Something like fifty people are on my friends list in Second Life, basically because I don't usually turn down friend requests unless someone's being an overt asshole. Some fairly standard looking, bleach blond avatar with large breasts walked into one of the chess clubs I go to a few months ago and after some polite conversation she friended me and I accepted. We played one game of chess, I won, and though she didn't say much about it, I got the impression she didn't take losing very well.

I didn't see her at the chess club very much, but she had a tendency to send me teleports at random times to a Second Life movie theatre. I went a couple times to be friendly, but finally explained to her I don't like watching movies in Second Life--as the creepy hardcore movie fan I am, I need good sound and video quality and I don't like having people around me talking during a movie. The only reason to watch a movie in SL would be for a communal experience and I wasn't up for it.

Even before this, she'd seemed oddly resentful towards me. She would constantly end sentences by addressing me as "Buddy," which I thought maybe meant she'd clicked through my profile web site link and discovered I was a guy in real life and maybe she was one of those people upset by the idea of a guy using a female avatar. But then she changed her named to Joseph, so I supposed that couldn't be it. It didn't really occur to me she (or he) might be an alt of someone who had outstanding issues with me until, on one of the occasions when he was trying to talk me into going to the SL movie theatre he threatened me, saying that if I didn't watch a movie with him, "I'll hurt you worse than I did last time."

I laughed and asked what he was talking about but he wouldn't elaborate. And then I realised how much sense it made--someone with the kind of pent up resentment he was exhibited was very likely working off a more substantial history. I thought about all the people it could be and realised the list was much too long--as some googling will show, there are a lot of people who hate me and yet have enough of an apparent obsession with me to pull this kind of stunt. After a while, he stopped asking me to go to the movie theatre and began asking me to go "camping" with him. The second time he asked and I declined, he finally unfriended me and shot me some full-caps histrionics about how I was AN IGNORANT ASSHOLE saying that he'd asked me TEN TIMES NOW TO GO CAMPING WITH HIM and I each time refused. He even added that I was a horrible chess player and that he could easily beat me.

The fact that he'd only asked me twice to go "camping" in SL (I don't even like camping in real life) led me to realise . . . he thinks I'm an alt of someone else he knows. Something about me, something I must have done or said must have seemed like some incontrovertible tip-off to him. I was catching the tail end of some relationship that had absolutely nothing to do with me.

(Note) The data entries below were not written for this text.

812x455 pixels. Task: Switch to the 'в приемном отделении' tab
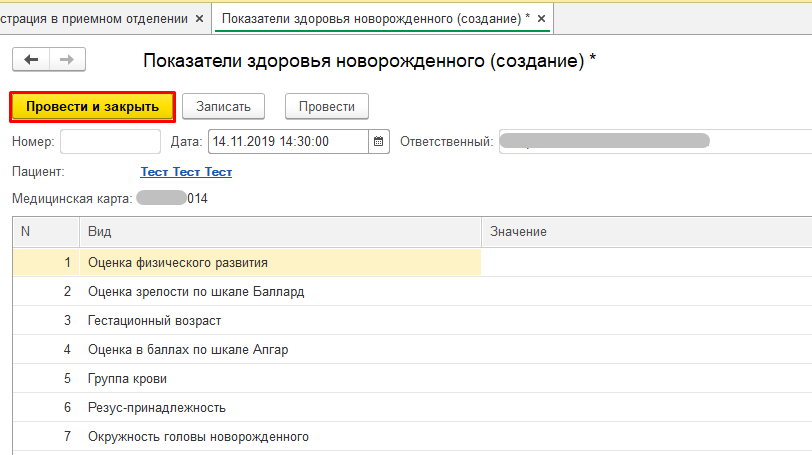[93, 19]
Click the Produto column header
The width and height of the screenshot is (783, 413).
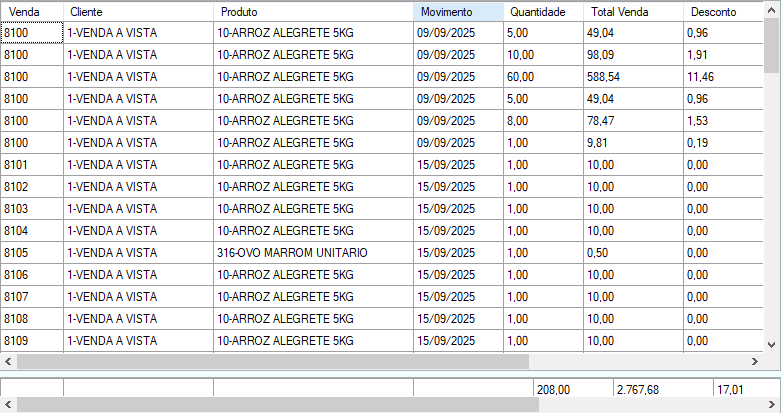tap(313, 12)
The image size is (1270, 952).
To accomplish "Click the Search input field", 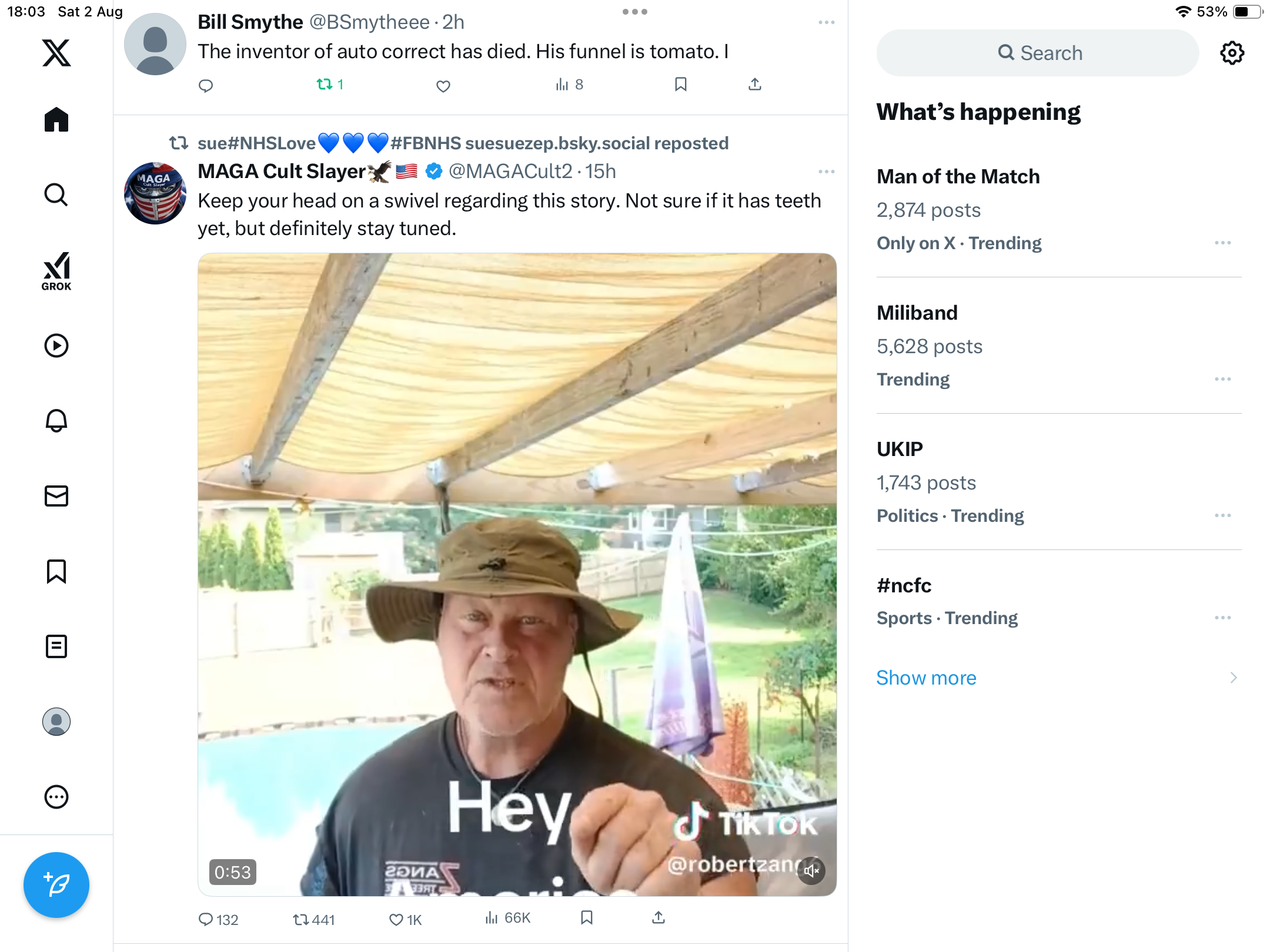I will (1038, 53).
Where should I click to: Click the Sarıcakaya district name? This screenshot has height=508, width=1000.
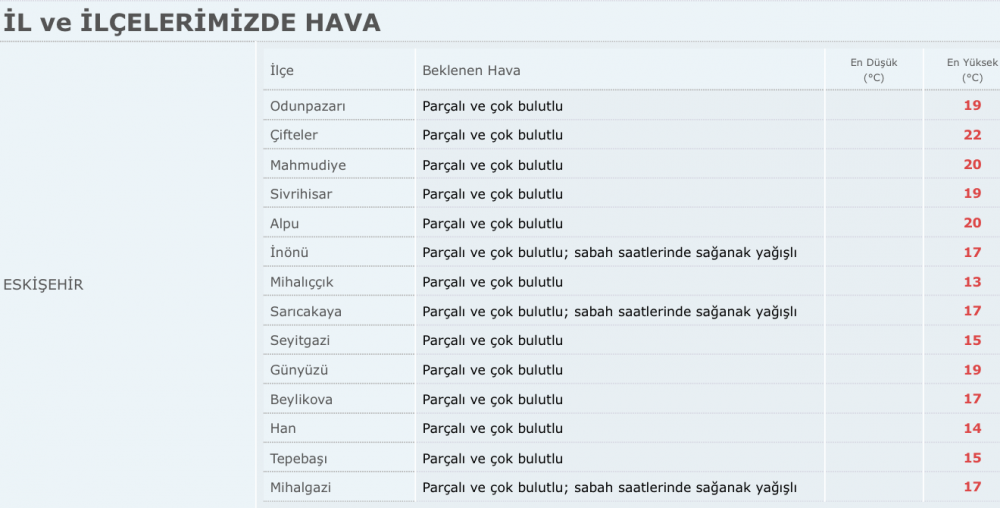pos(305,312)
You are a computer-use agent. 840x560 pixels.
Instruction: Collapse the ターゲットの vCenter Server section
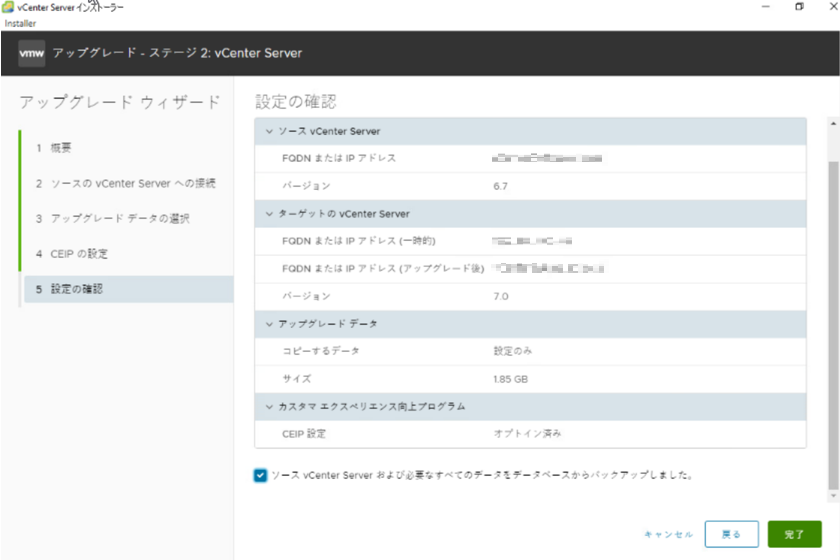[269, 214]
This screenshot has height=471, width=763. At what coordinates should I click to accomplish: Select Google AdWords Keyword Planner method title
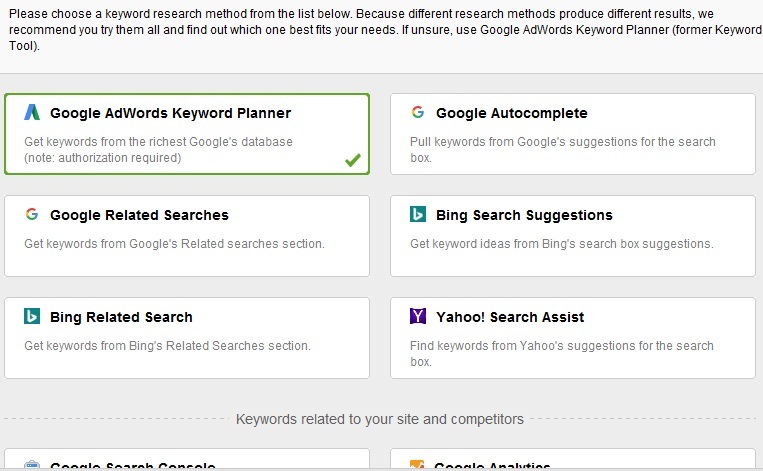tap(170, 113)
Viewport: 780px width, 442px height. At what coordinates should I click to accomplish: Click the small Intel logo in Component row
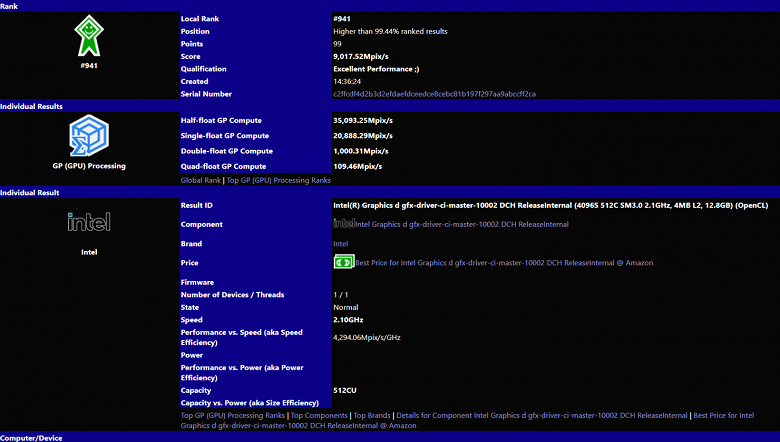[343, 224]
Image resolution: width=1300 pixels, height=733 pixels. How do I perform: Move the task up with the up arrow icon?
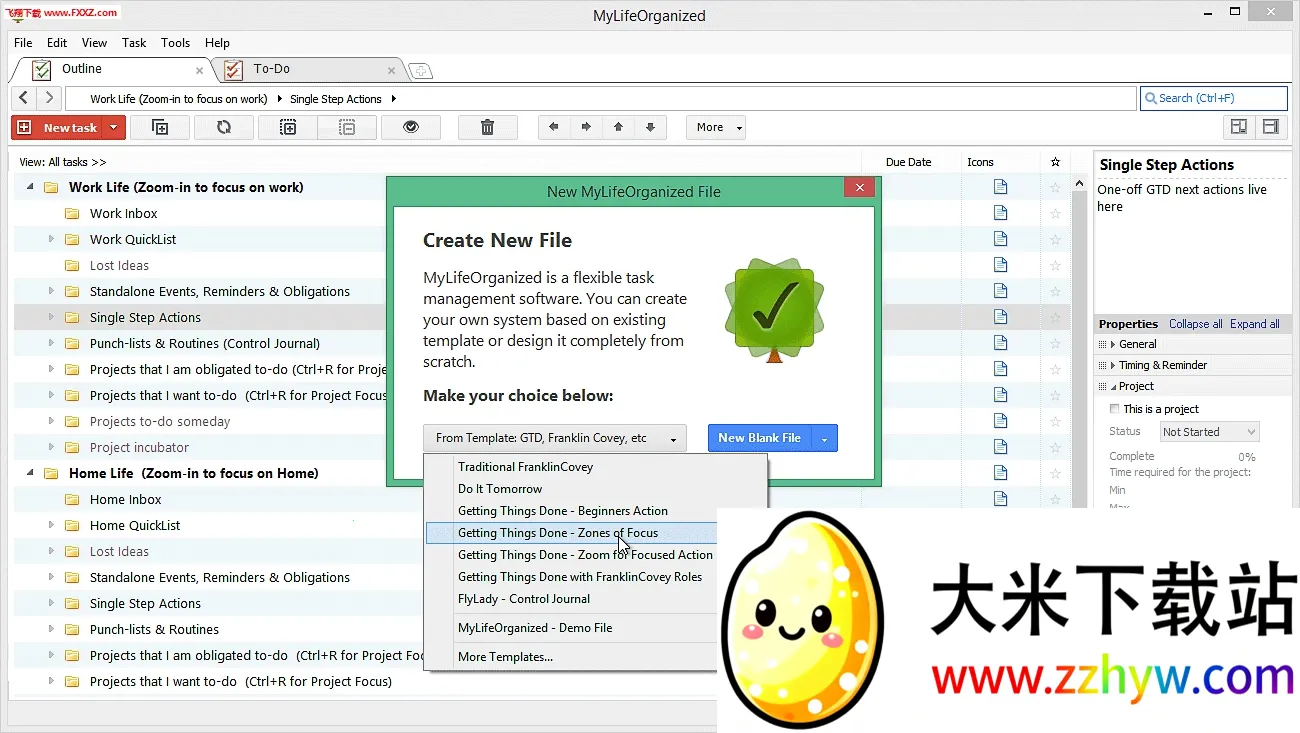pyautogui.click(x=616, y=127)
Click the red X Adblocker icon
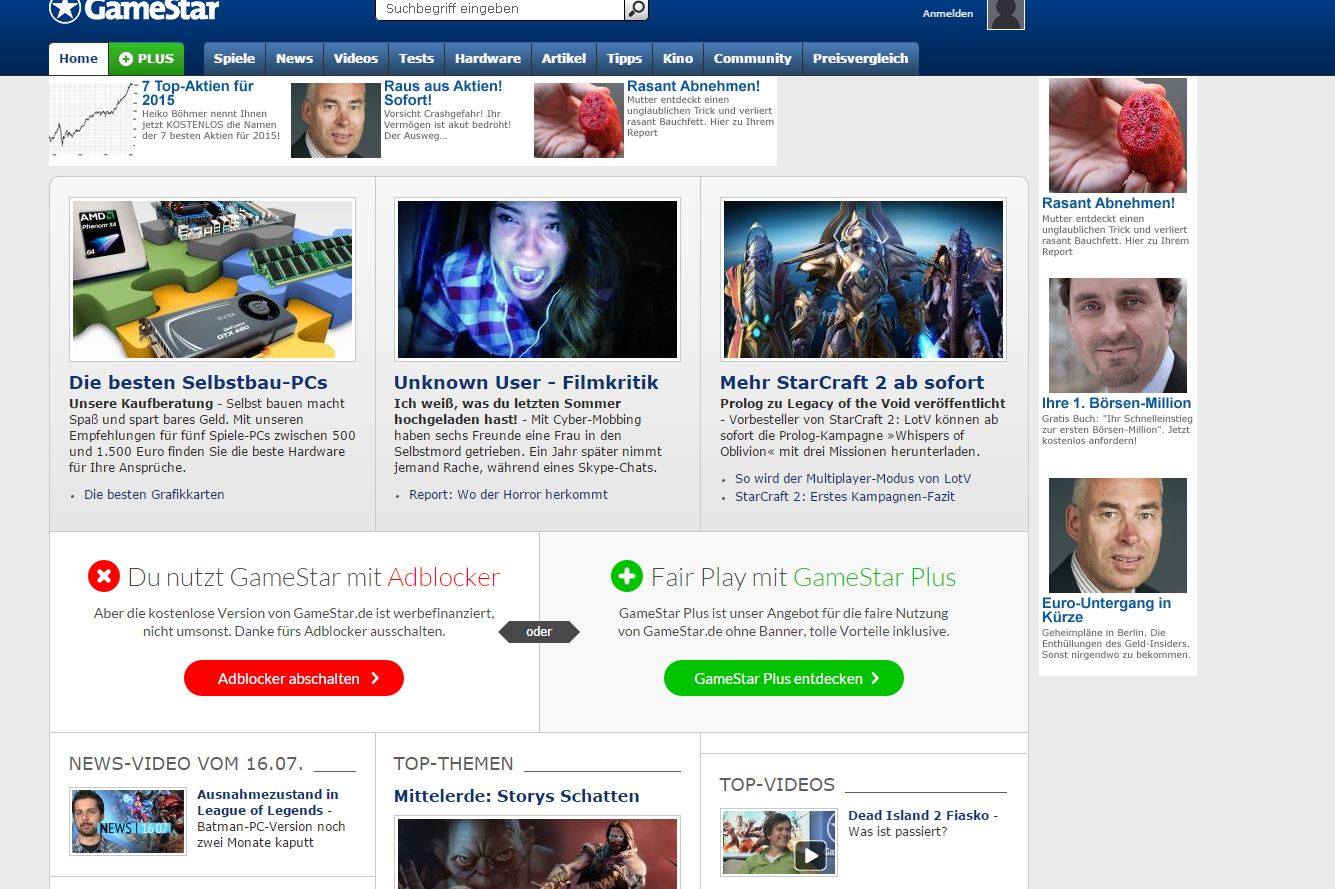The height and width of the screenshot is (889, 1335). point(104,577)
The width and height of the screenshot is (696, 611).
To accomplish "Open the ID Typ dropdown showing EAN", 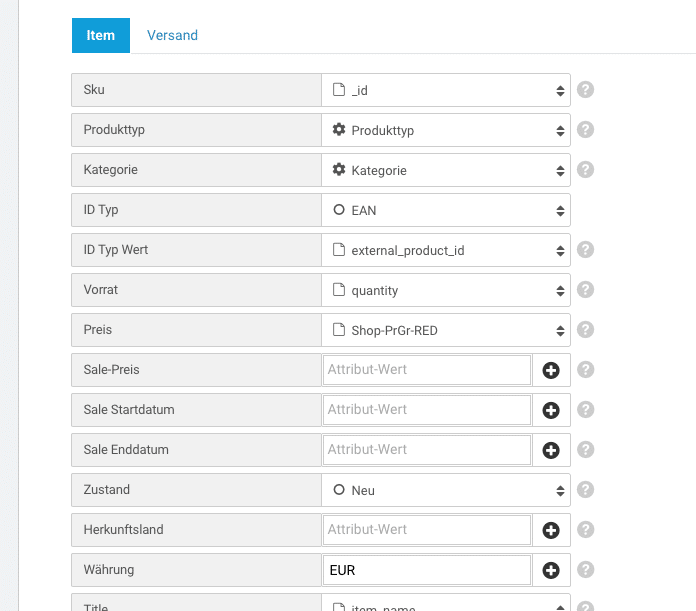I will [x=446, y=210].
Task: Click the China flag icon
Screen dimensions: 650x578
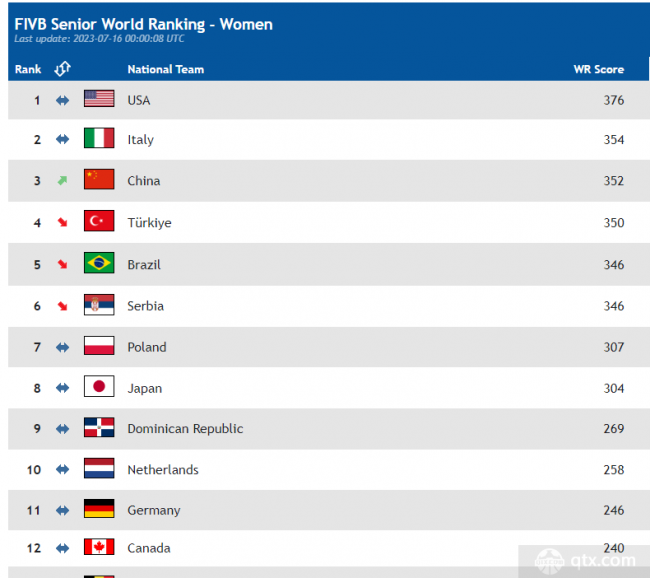Action: [x=99, y=180]
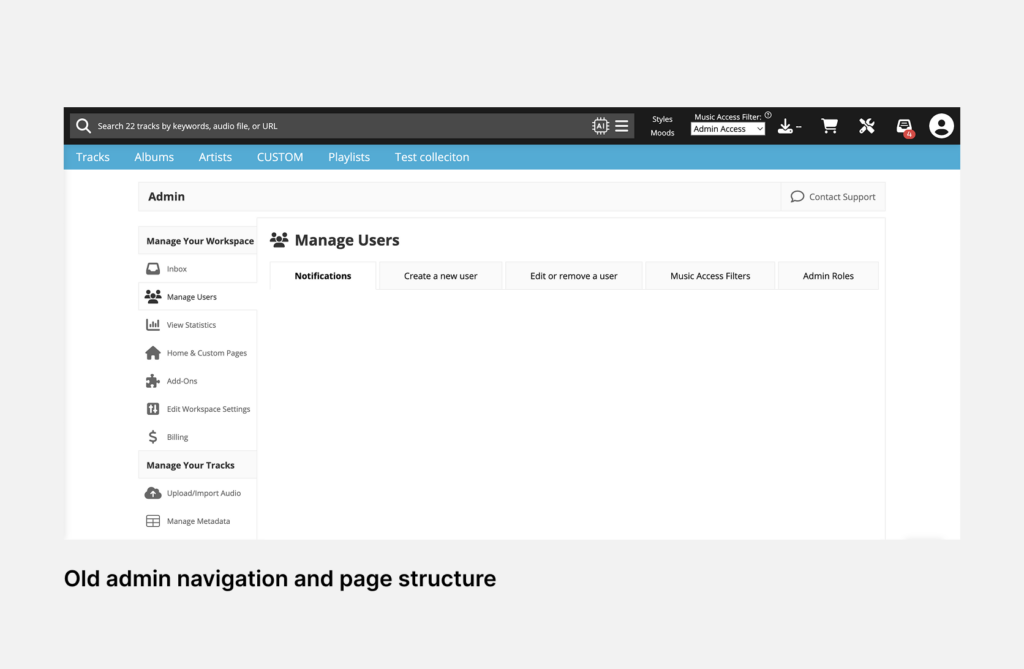The height and width of the screenshot is (669, 1024).
Task: Select Billing in the admin sidebar
Action: tap(177, 437)
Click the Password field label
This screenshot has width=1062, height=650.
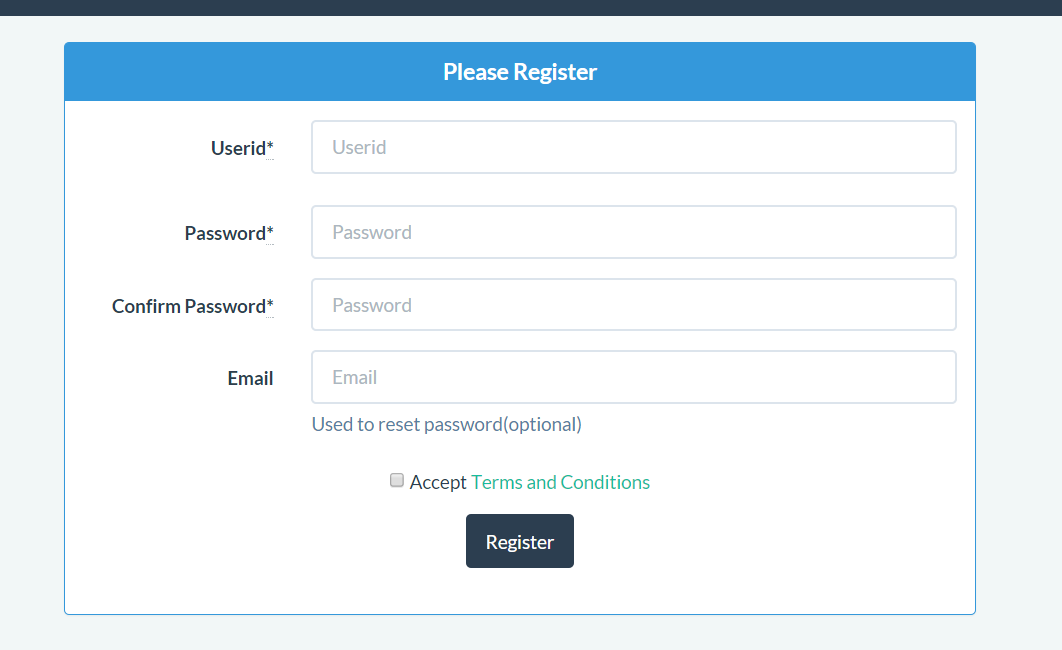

Gods. It's amazingly funny. It got me wondering how often this happens, and considering how much passion and bad grammar I see on the internet, my suspicion is that this kind of thing is quietly rampant. I thought about the potential for a book or movie, a writer taking it to the furthest extremes--maybe two people begin a relationship, then unknowingly pick it up again with two other people, and then those two people unknowingly fall in with the opposite two people of the original relationship . . . The possibilities are endless.